Repeat exactly the lines from the start of the records below through the line that contains "Formularz odwołania (803, 2021)", including both.

▸ Entries provided:
- - - - -

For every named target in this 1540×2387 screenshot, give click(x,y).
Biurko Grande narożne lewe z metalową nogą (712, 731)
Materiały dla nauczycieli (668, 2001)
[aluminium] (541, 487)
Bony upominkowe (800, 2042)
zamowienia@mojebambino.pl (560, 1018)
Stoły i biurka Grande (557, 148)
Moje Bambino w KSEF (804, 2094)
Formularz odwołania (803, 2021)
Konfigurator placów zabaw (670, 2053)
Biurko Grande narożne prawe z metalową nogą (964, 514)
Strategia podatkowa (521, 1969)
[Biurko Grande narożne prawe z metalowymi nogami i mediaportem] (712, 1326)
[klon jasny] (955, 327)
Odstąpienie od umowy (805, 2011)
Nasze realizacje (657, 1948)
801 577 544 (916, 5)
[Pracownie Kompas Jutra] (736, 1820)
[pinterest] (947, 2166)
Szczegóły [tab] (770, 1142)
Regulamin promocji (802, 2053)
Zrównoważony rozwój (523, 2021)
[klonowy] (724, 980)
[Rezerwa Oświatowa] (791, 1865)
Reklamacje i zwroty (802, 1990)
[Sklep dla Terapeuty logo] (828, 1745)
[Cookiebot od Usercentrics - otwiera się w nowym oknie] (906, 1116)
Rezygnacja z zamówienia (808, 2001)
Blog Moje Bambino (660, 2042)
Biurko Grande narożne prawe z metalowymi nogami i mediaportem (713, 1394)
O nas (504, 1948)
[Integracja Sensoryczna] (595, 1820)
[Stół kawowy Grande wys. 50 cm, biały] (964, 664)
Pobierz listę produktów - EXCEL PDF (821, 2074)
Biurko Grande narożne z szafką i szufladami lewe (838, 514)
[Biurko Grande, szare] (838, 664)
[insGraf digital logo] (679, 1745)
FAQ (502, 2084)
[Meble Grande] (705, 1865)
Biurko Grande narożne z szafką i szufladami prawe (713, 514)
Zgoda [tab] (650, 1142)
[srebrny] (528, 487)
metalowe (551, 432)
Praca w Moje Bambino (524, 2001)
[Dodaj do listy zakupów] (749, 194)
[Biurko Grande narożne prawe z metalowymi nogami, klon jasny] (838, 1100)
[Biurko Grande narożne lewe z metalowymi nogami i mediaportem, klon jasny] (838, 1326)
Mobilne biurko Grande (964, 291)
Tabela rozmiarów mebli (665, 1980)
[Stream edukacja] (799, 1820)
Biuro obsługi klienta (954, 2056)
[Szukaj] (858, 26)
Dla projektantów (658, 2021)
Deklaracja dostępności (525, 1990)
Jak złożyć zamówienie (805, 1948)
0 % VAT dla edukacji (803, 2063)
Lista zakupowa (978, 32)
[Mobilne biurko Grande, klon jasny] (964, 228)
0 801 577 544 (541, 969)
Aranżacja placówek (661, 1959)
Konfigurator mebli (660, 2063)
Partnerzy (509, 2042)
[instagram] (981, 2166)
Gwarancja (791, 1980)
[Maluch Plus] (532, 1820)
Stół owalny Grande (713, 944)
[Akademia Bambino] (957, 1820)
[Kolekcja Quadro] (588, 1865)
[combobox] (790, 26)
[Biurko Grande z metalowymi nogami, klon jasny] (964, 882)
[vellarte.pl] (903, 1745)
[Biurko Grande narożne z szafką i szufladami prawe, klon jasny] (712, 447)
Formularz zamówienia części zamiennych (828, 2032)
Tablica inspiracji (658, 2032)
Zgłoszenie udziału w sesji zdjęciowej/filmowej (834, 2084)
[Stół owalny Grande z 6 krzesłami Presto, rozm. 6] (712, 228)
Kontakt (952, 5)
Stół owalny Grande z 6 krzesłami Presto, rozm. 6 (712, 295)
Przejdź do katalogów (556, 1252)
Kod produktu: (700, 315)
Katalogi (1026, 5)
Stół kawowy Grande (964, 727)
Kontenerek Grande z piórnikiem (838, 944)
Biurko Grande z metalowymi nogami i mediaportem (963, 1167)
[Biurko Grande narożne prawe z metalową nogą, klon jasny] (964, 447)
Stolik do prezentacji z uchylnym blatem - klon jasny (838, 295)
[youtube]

- - - - -

▸ Problem solution:
For every named target in this 1540×2387 screenshot, give click(x,y).
Biurko Grande narożne lewe z metalową nogą (712, 731)
Materiały dla nauczycieli (668, 2001)
[aluminium] (541, 487)
Bony upominkowe (800, 2042)
zamowienia@mojebambino.pl (560, 1018)
Stoły i biurka Grande (557, 148)
Moje Bambino w KSEF (804, 2094)
Formularz odwołania (803, 2021)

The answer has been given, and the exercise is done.